I realize that you said you wanted a standard, but is USB enough of a standard or you want something more formalized? Because the bidirectional centronics wasn't the printer, it was the transport layer. Bidirectional for 3d printing to the same extent is already there.
More to the point, both printers I'm familiar with (stratasys and makerbot) provide feedback. You wanted:
1. rendering of current status -- that's just silly, you have the printer. More importantly, if you look at the printer you can see what it *really* looks like, not what it is supposed to look like. Some printers offer a camera so that you can monitor the print status (even remotely). Makerbot's software lets you see a visualize of the slicing *before* printing so you can see how it *should* look -- even better than your "render as it progesses" request.
2. information about consumables -- stratasys does this, but it is part of why you pay so much. To get that information from the printer it uses "smart" print spools. Makerbot is moving in that direction, but even with their older printers you get a "this print will use this much filament".
3. hours on the unit -- both stratasys and makerbot do this (shows percent complete/time elapsed).

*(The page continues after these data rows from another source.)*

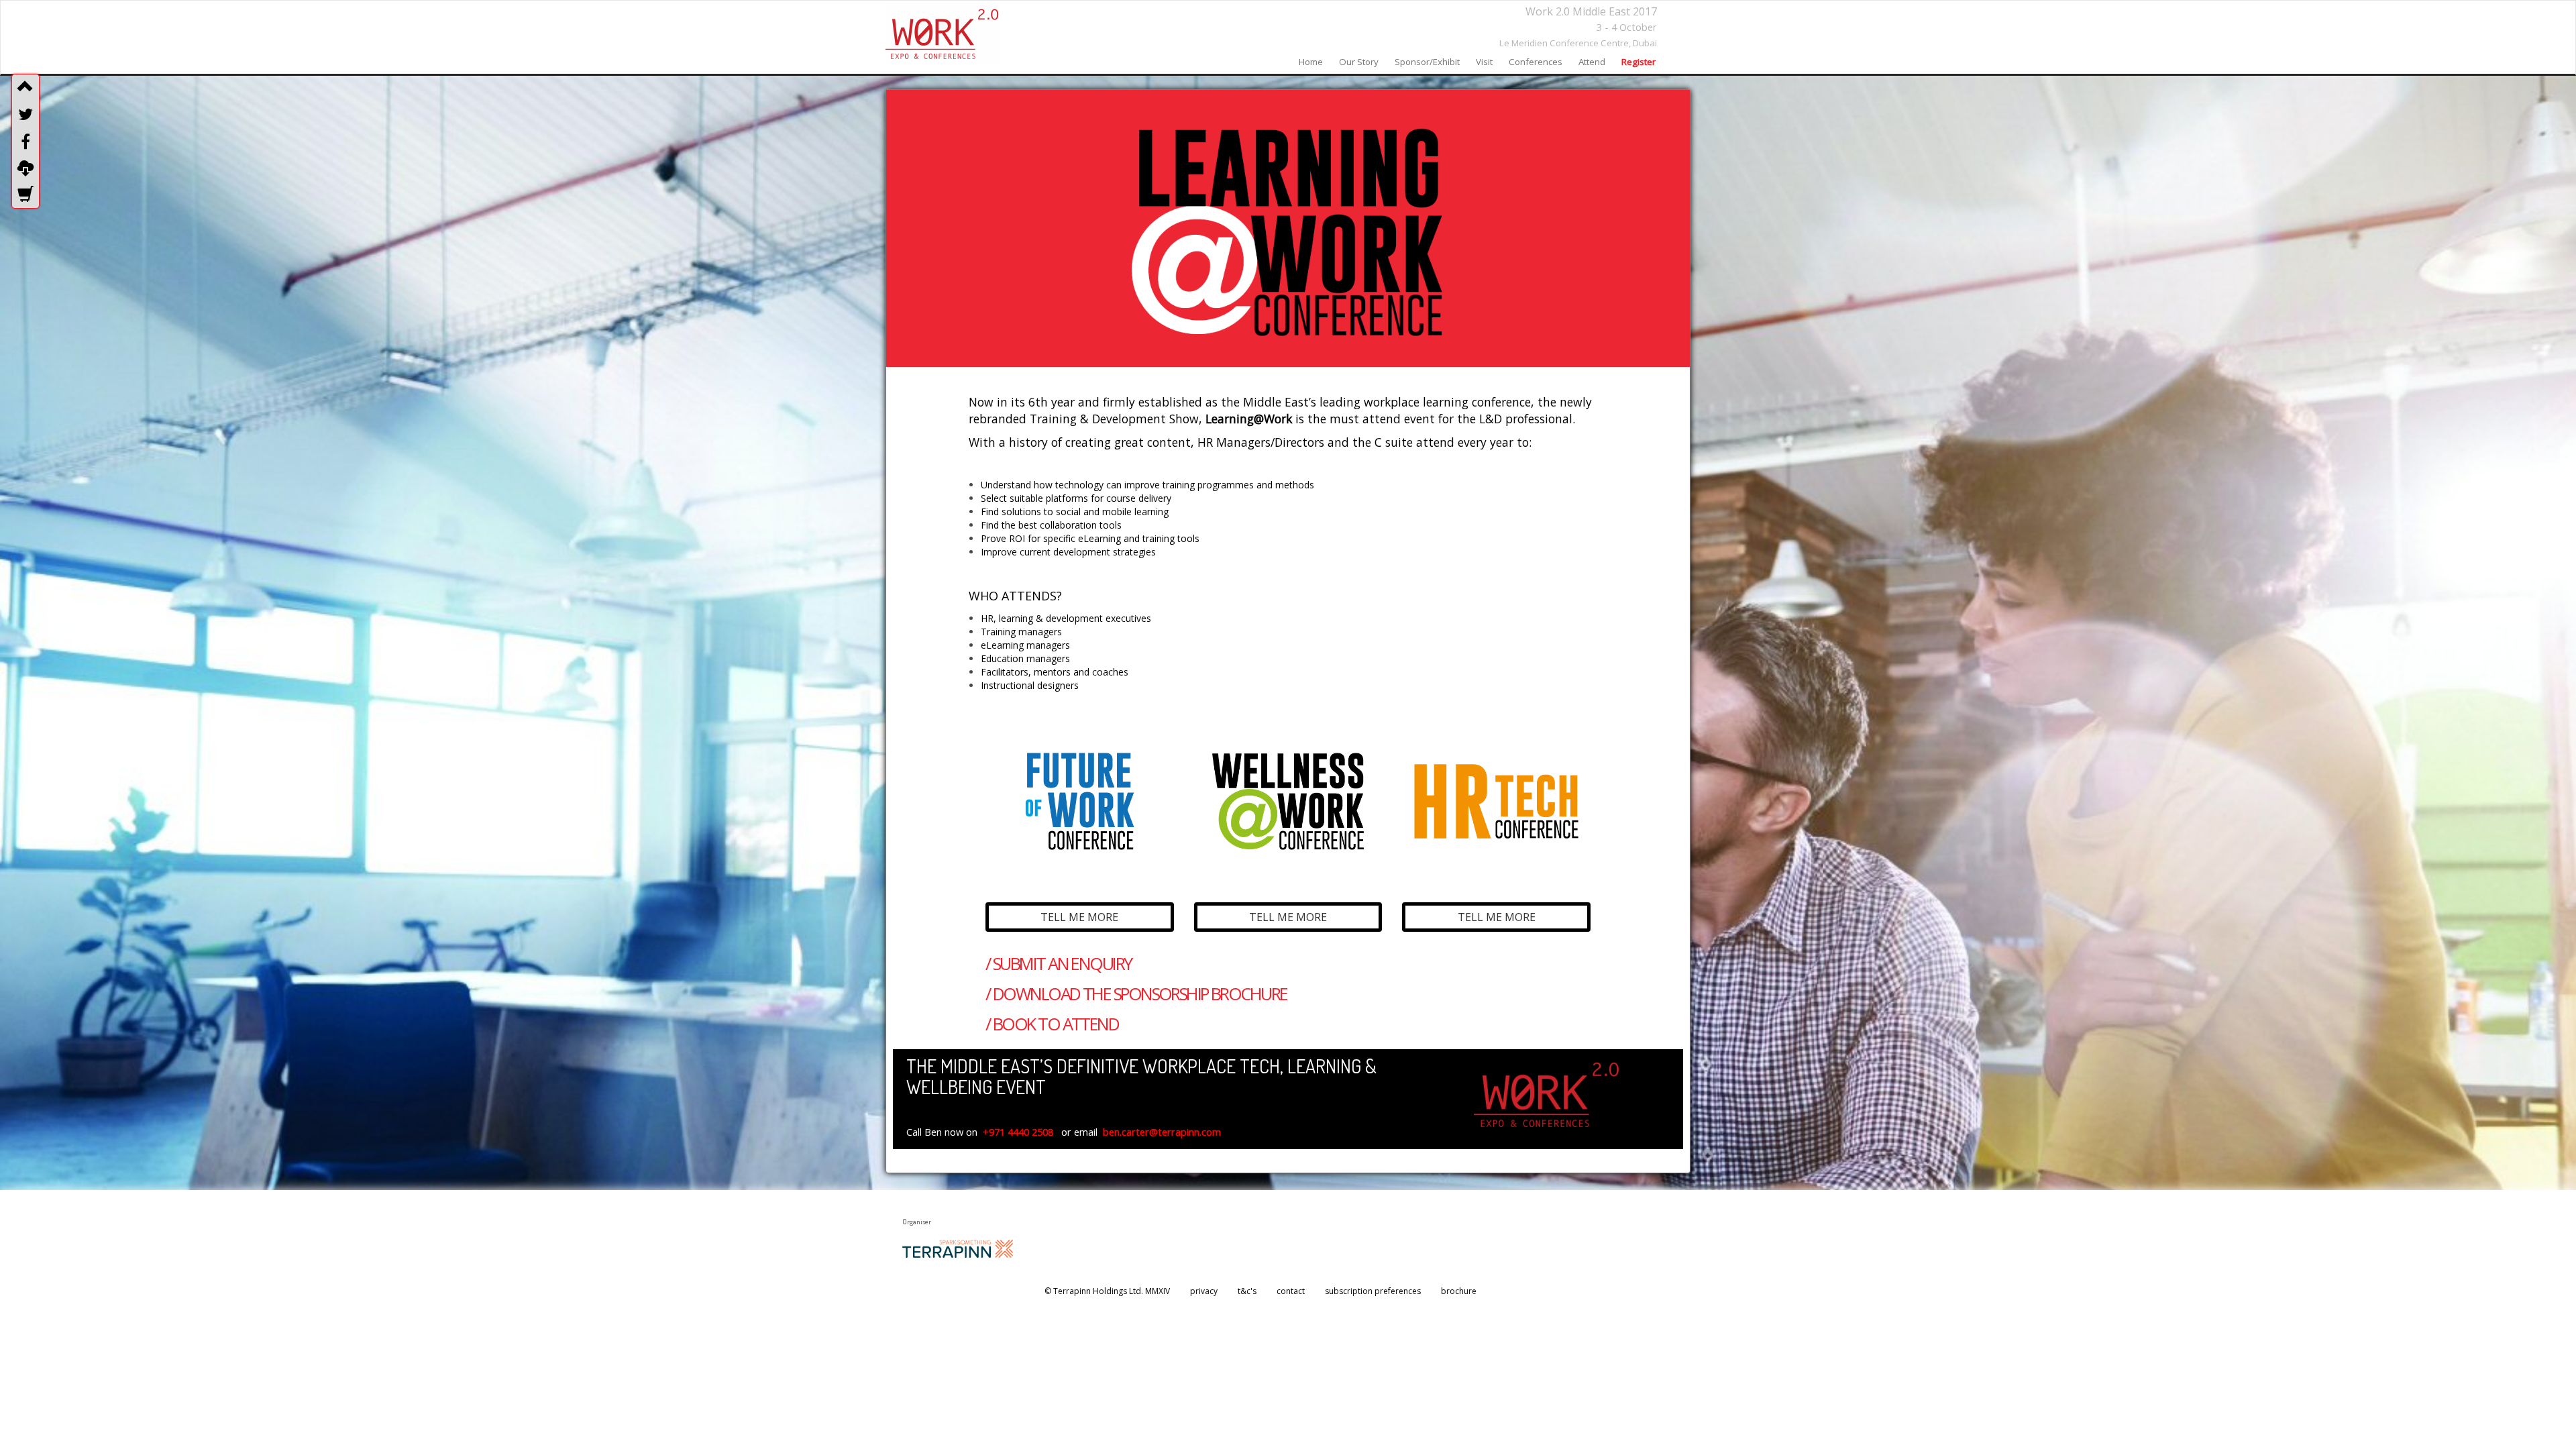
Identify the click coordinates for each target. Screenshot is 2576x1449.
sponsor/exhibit (1427, 62)
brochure (1459, 1291)
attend (1591, 62)
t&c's (1247, 1291)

4. stepping motor accuracy -- what? I'm not really sure what you are asking for here. In case you are confused, the stepping motors of serious printers are *very* accurate. But there's going to be some slop in the print due to the driving method and, inescapably, from printing with what is, essentially, a liquid. Are you wanting lasers to measure the accuracy of the print as it progresses? Sounds kinda cool, but what are you really wanting to measure? How will it be displayed? If it were a 2d color print you could have an image that visually displayed color accuracy, but for a 3d print I'm really not sure what you could do.
As for the "sealed unit" -- there are manufacturers that make that claim right now. As it happens, I don't believe them, but the claims still exist. Your statement about business and investment is a tautology. What a home user does is not an investment, but it is also basically irrelevant.

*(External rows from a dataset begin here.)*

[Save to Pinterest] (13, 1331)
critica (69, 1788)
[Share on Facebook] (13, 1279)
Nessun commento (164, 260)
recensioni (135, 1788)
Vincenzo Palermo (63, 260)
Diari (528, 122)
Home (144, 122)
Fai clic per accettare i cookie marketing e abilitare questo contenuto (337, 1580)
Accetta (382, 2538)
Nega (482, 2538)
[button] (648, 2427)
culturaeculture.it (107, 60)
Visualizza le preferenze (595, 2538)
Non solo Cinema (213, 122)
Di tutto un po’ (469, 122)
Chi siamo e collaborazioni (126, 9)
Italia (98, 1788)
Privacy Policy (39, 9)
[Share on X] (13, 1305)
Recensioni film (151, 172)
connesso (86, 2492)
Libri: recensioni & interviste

For what its worth, the reason I personally bought a printer is that it is the only viable option to producing some items. Despite some of the pie-in-the-sky beliefs about "3d printing" displacing traditional manufacturing that is not really even relevant. I can print a lego minifig, but I'd be the first to tell you to buy one rather than printing it (unless, like me, you wanted to print one "just because" -- but, really, if you want something like that just buy it). What I can't do is buy custom parts in a store. And using something like shapeways almost makes a stratasys printer look competitive. Unless you are very wealthy the 3d printing services are not feasible for any significant amount of printing. For work I did a write up comparing different options and, if you are going to do any amount of printing, it is cheaper to buy a 3d printer -- to include "eating" the cost of failures. Much, much cheaper.

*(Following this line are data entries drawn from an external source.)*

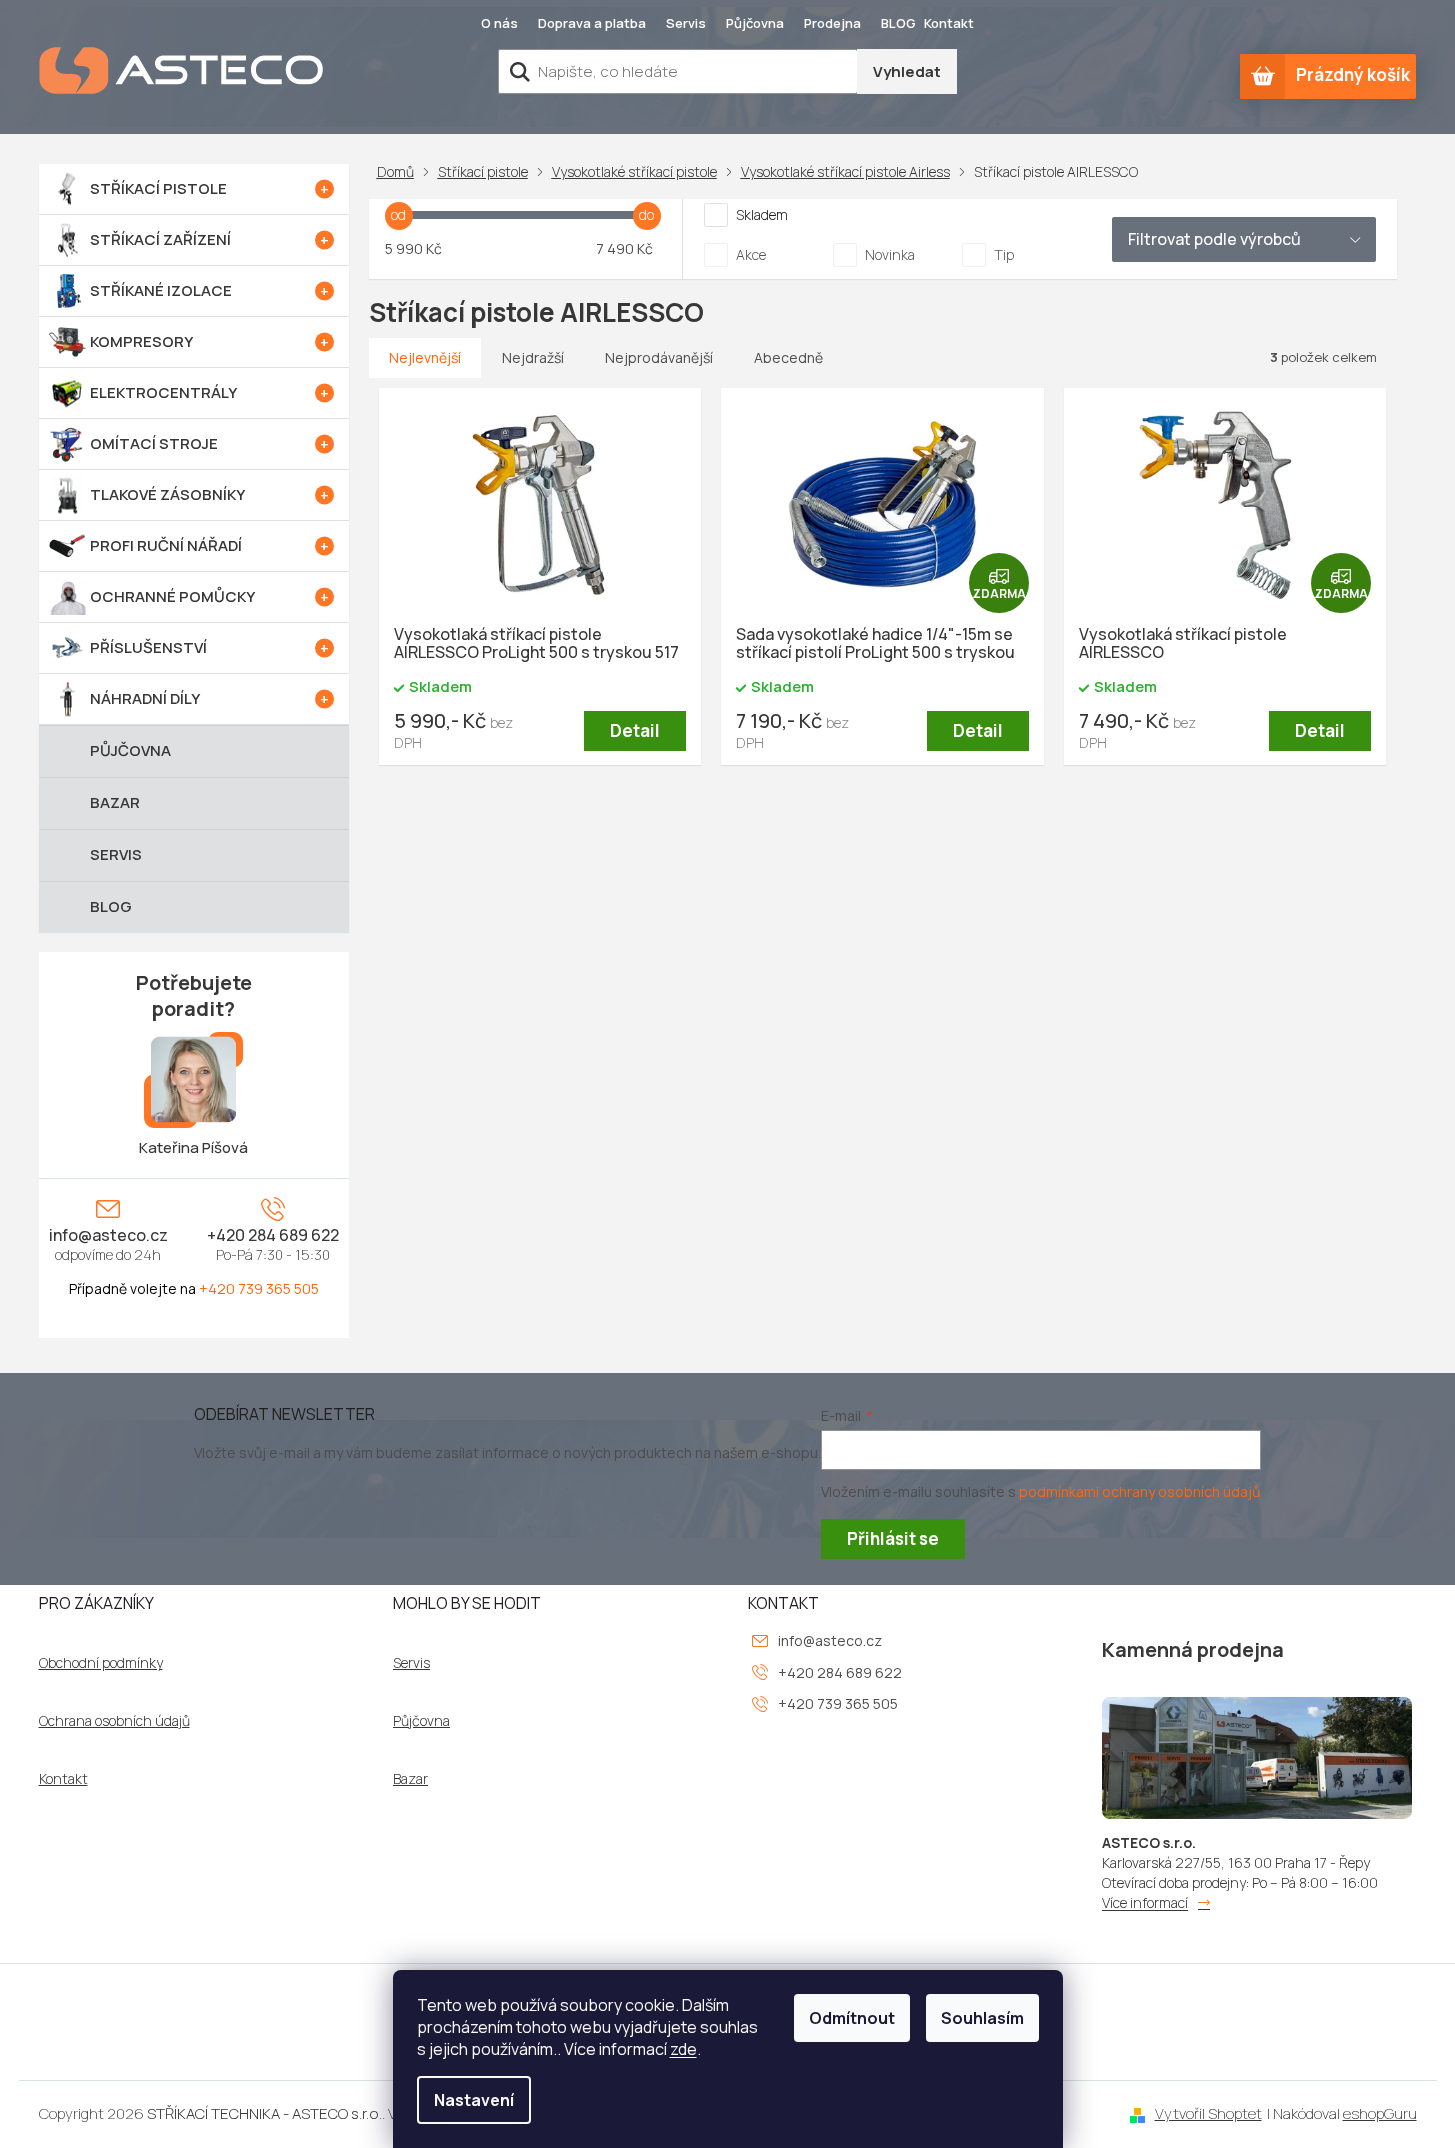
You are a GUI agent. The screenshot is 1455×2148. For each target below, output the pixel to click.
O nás (499, 23)
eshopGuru (1380, 2113)
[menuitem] (194, 189)
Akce (751, 254)
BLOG (898, 23)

3d printing then is viable for rapid prototyping (but you already knew that) and for custom printing needs where the print runs are still too small to justify setup costs for paying a production service, but not small enough for boutique printing like shapeways. That's a pretty narrow home market, but it exists. Whether or not it is actually large enough to support all the competing 3d printer manufacturers remains to be seen.